Tuberculosis and other acute or chronic bacteria and viral infections without antibiotic or chemotherapeutic protection, hypersensitivity to any ingredient of the preparation.
In patients receiving hydrocortisone substitution therapy, the dosage of hydrocortisone in stress situations, e.g. trauma, infections, or surgery, must be increased 2-4 fold and, if necessary, the patient must be transferred to parenteral therapy.
Long-term systemic glucocorticoid therapy causes adrenocortical insufficiency which may last for months after the treatment has been stopped. Therefore, in stress situations, e.g. infections, the dosage of Hydrocortisone must be increased.
To avoid the withdrawal syndrome of glucocorticoid therapy, long-term corticosteroid therapy must be withdrawn gradually over a period of several weeks. Dosing on alternate days reduces the risk of adrenocortical insufficiency and the withdrawal syndrome associated with stopping the treatment. Caution should be exercised when administrating pharmaceutical dose of hydrocortisone to patients with acute psychosis, peptic ulcer, diabetes, osteoporosis, glaucoma or hypertension.
Glucocorticoids may reduce the potency of vaccines and increase the risk of neurological complications of vaccination. Live virus vaccines can cause an infection in patients receiving corticosteroids.
Pheochromocytoma crisis, which may be fatal, has been reported after administration of systemic corticosteroids. Corticosteroids should only be administered to patients with suspected or identified pheochromocytoma after an appropriate risk/benefit evaluation.
Effects on Ability to Drive and Use Machine: Hydrocortisone may cause vertigo, visual field loss and muscle wasting and weakness.
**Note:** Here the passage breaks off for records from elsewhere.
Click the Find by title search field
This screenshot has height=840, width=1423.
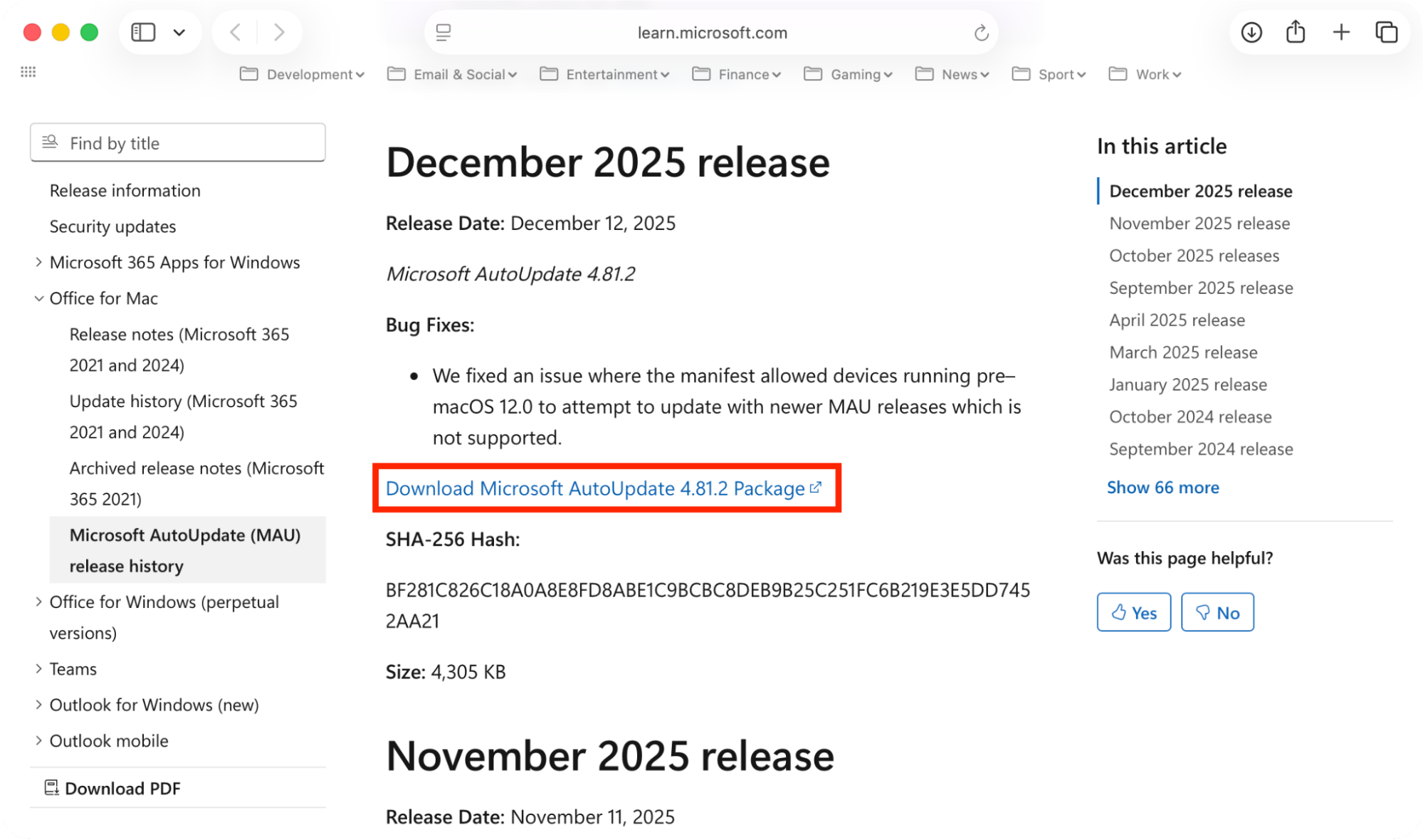(177, 142)
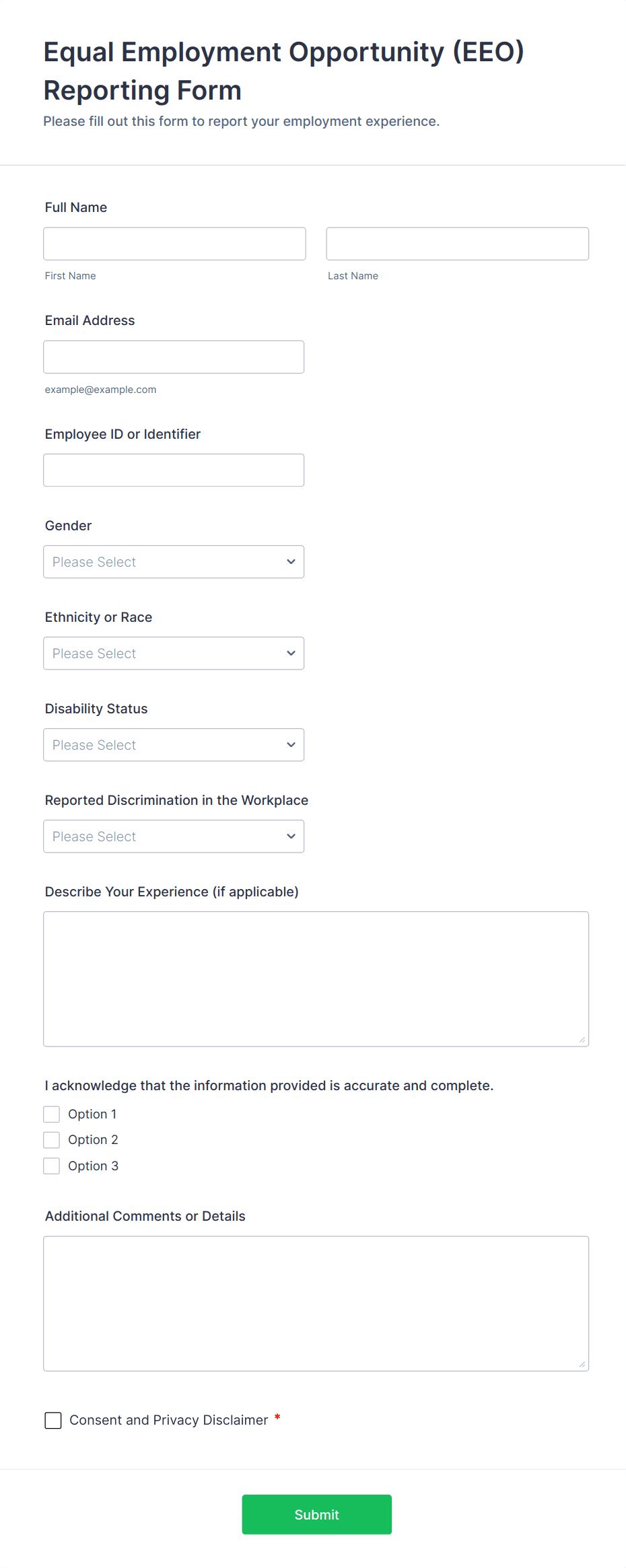Click the Ethnicity or Race chevron arrow

point(291,653)
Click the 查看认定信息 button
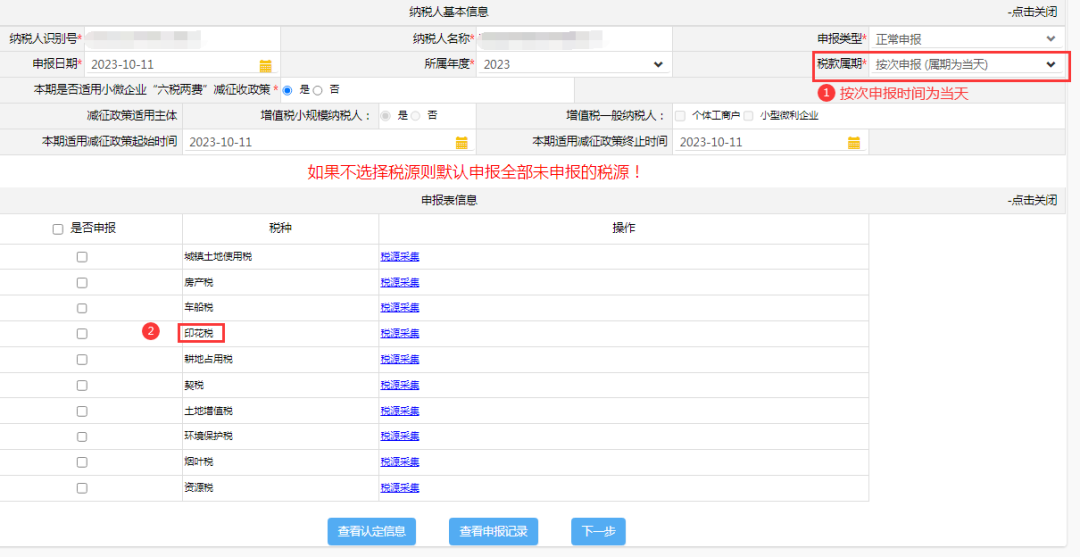This screenshot has width=1080, height=557. (371, 532)
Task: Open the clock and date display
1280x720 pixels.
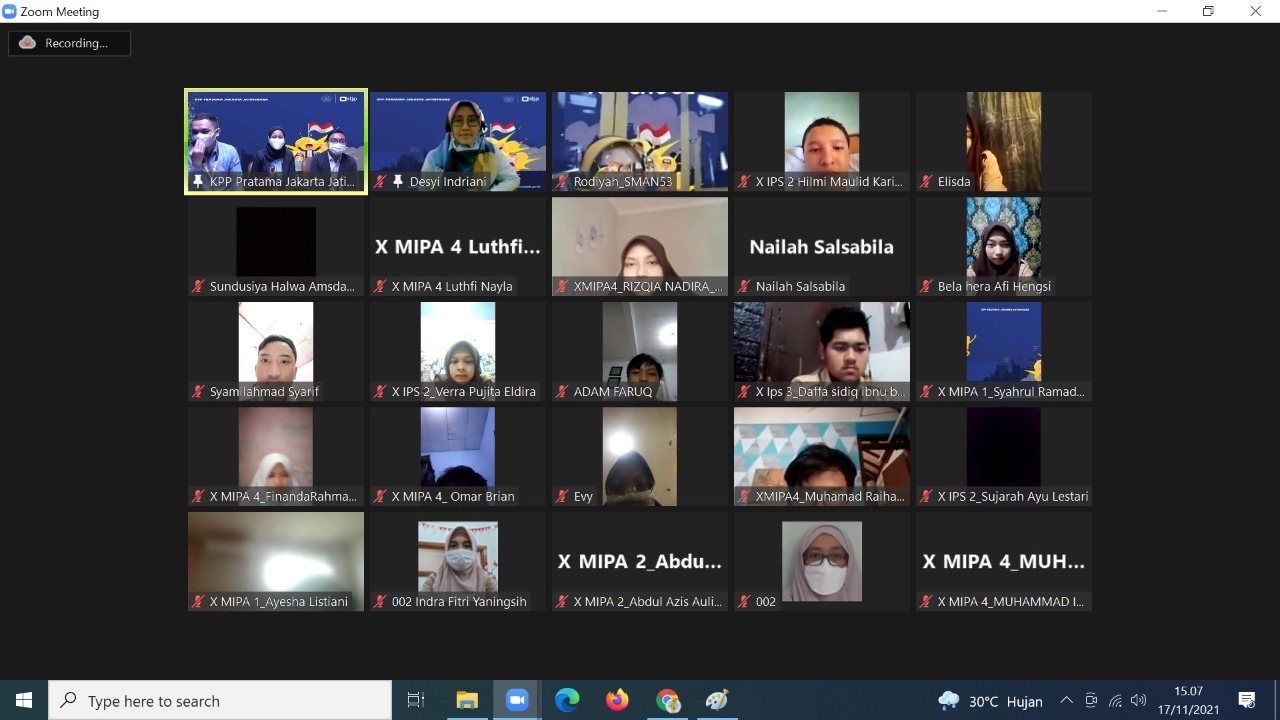Action: coord(1188,700)
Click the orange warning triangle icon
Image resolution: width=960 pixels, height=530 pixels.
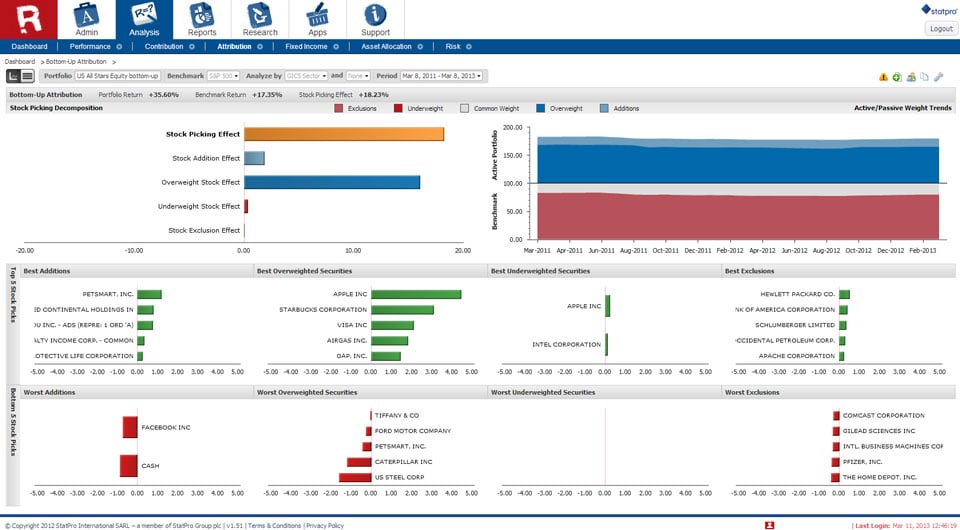883,77
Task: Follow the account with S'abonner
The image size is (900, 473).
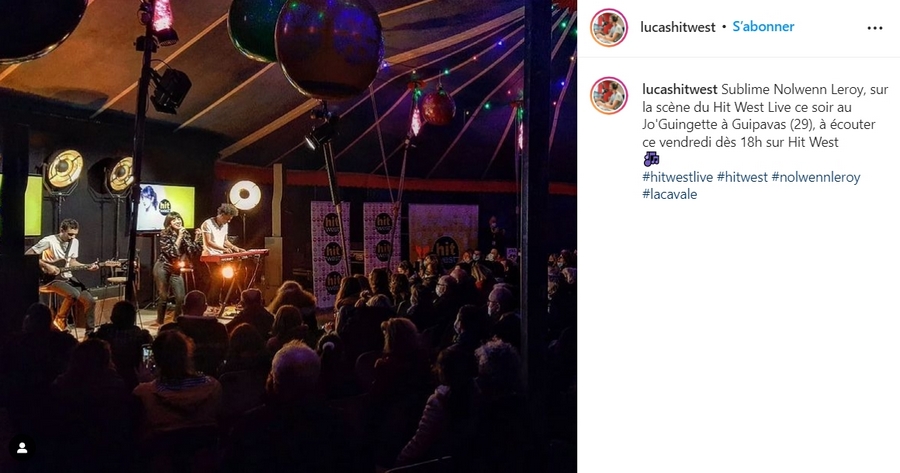Action: click(x=763, y=26)
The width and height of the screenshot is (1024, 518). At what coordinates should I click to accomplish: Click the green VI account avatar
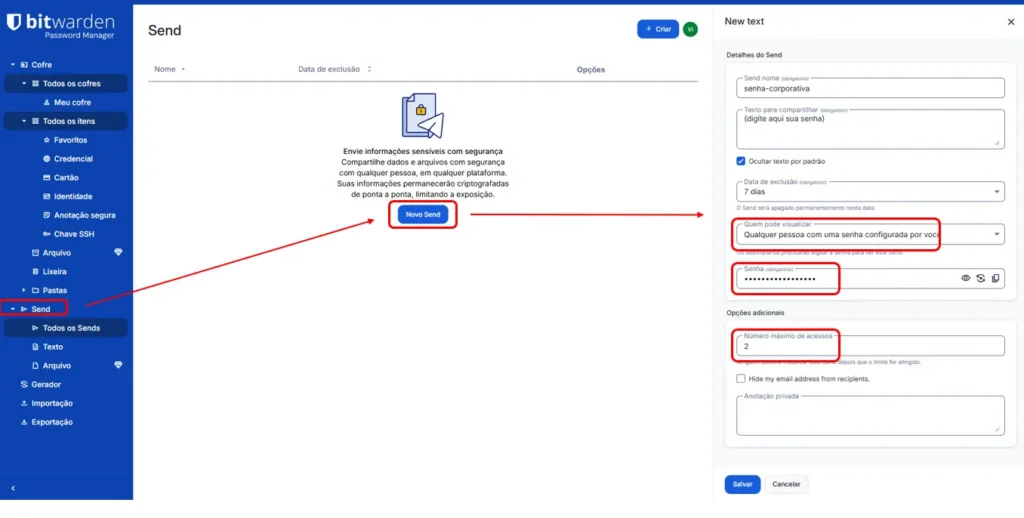(x=690, y=29)
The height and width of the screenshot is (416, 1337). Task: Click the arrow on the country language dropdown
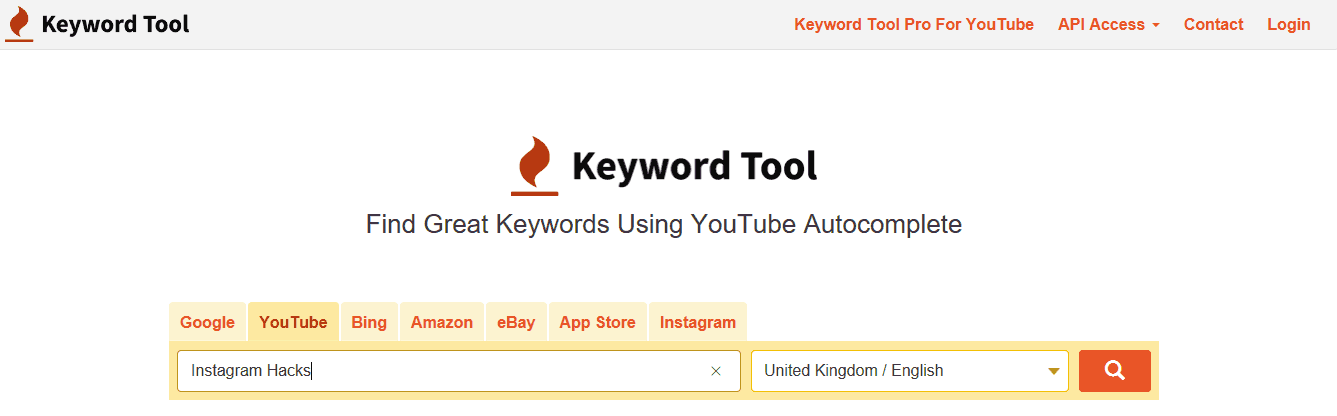(1053, 372)
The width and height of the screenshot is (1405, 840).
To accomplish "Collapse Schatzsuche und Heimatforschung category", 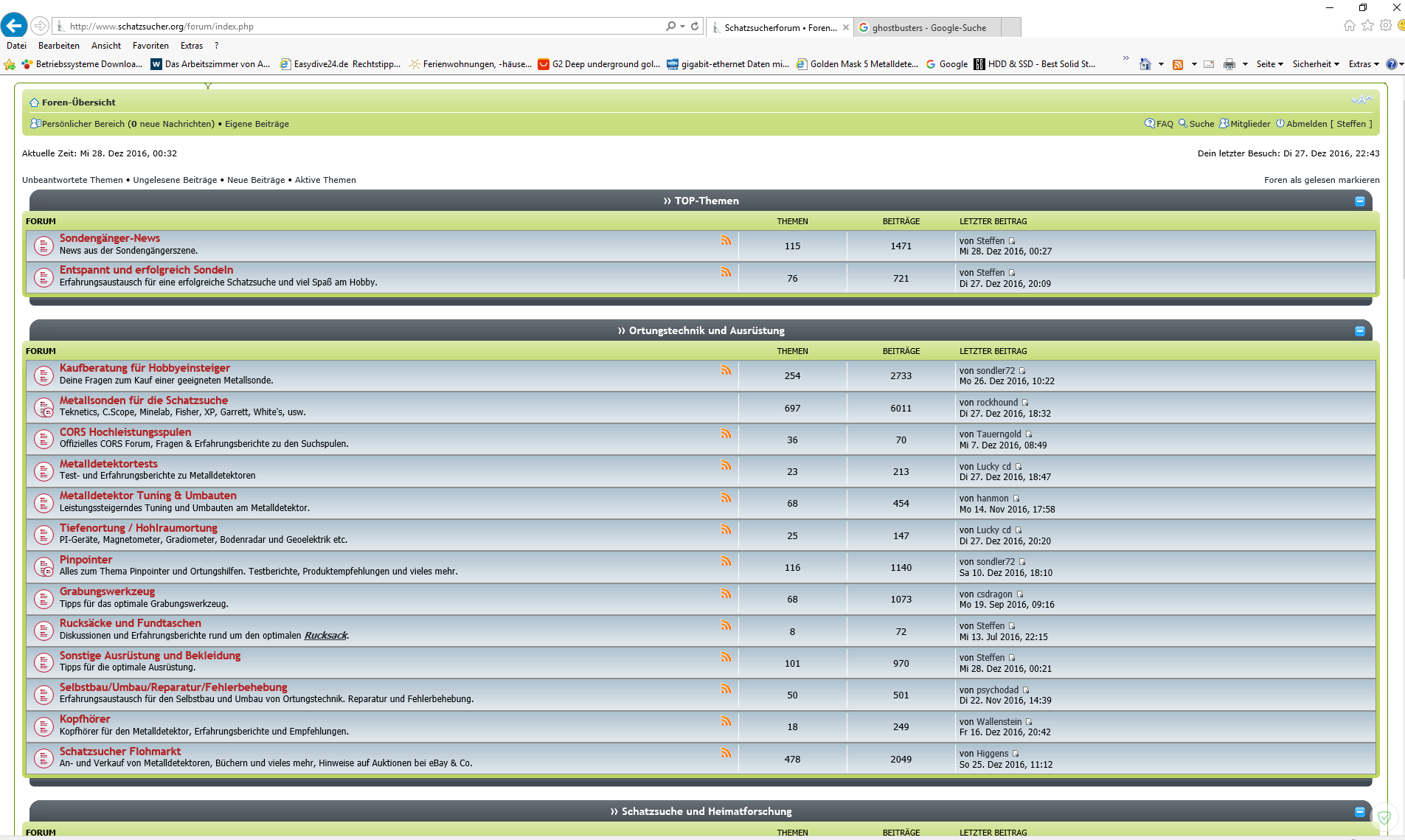I will [x=1359, y=812].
If affected, patients should not drive or operate machinery.
Hydrocortisone penetrates the placenta. There is however no reason to abstain from clearly indicated therapy. A newborn of a mother who has received pharmacologic doses of hydrocortisone during pregnancy should be monitored for potential hypoadrenalism. Hydrocortisone is excreted in breast milk. Breast feeding is possible during pharmacological low dose therapy. When doses exceed 100 mg/day, nursing should be avoided for a few hours after drug administration.
No adverse reactions are anticipated from substitution therapy with physiologic doses. Short-term hydrocortisone therapy even at high dose is generally harmless.
In long-term high dose therapy, adverse reactions occur frequently. Hydrocortisone has the same adverse reactions as other glucocorticoids. It also has a mineralocorticoid effect. Hydrocortisone causes adrenocortical insufficiency in long-term high dose therapy. Therefore, stress, e.g. surgery or infection, can cause hypotension, hypoglycemia, or even death, unless the steroid dose is increased to adjust to the stress. Glucocorticoid withdrawal syndrome will follow abrupt withdrawal of long-term steroid therapy.
Phenytoin, phenobarbital, carbamazepine, rifampicin, and antithyroid drugs increase the clearance of hydrocortisone and reduce its half-life.
Hydrocortisone may weaken the effect of anticoagulants and antidiabetics.
In combination with anticholinesterase, corticosteroids can cause muscle weakness in patients with myasthenia gravis.
Systemic glucocorticoid therapy increases the risk of hypokalemia in patients receiving diuretics or amphotericin B. Glucocorticoids may increase the risk of anti-inflammatory analgesic-induced peptic ulcer.
Co-treatment with CYP3A inhibitors, including cobicistat-containing products, is expected to increase the risk of systemic side effects. The combination should be avoided unless the benefit outweighs the increased risk of systemic corticosteroid side effects, in which case patients should be monitored for systemic corticosteroid side effects.
Store below 30°C. Store in the original packaging and protect from light.
H02AB09 - hydrocortisone ; Belongs to the class of glucocorticoids. Used in systemic corticosteroid preparations.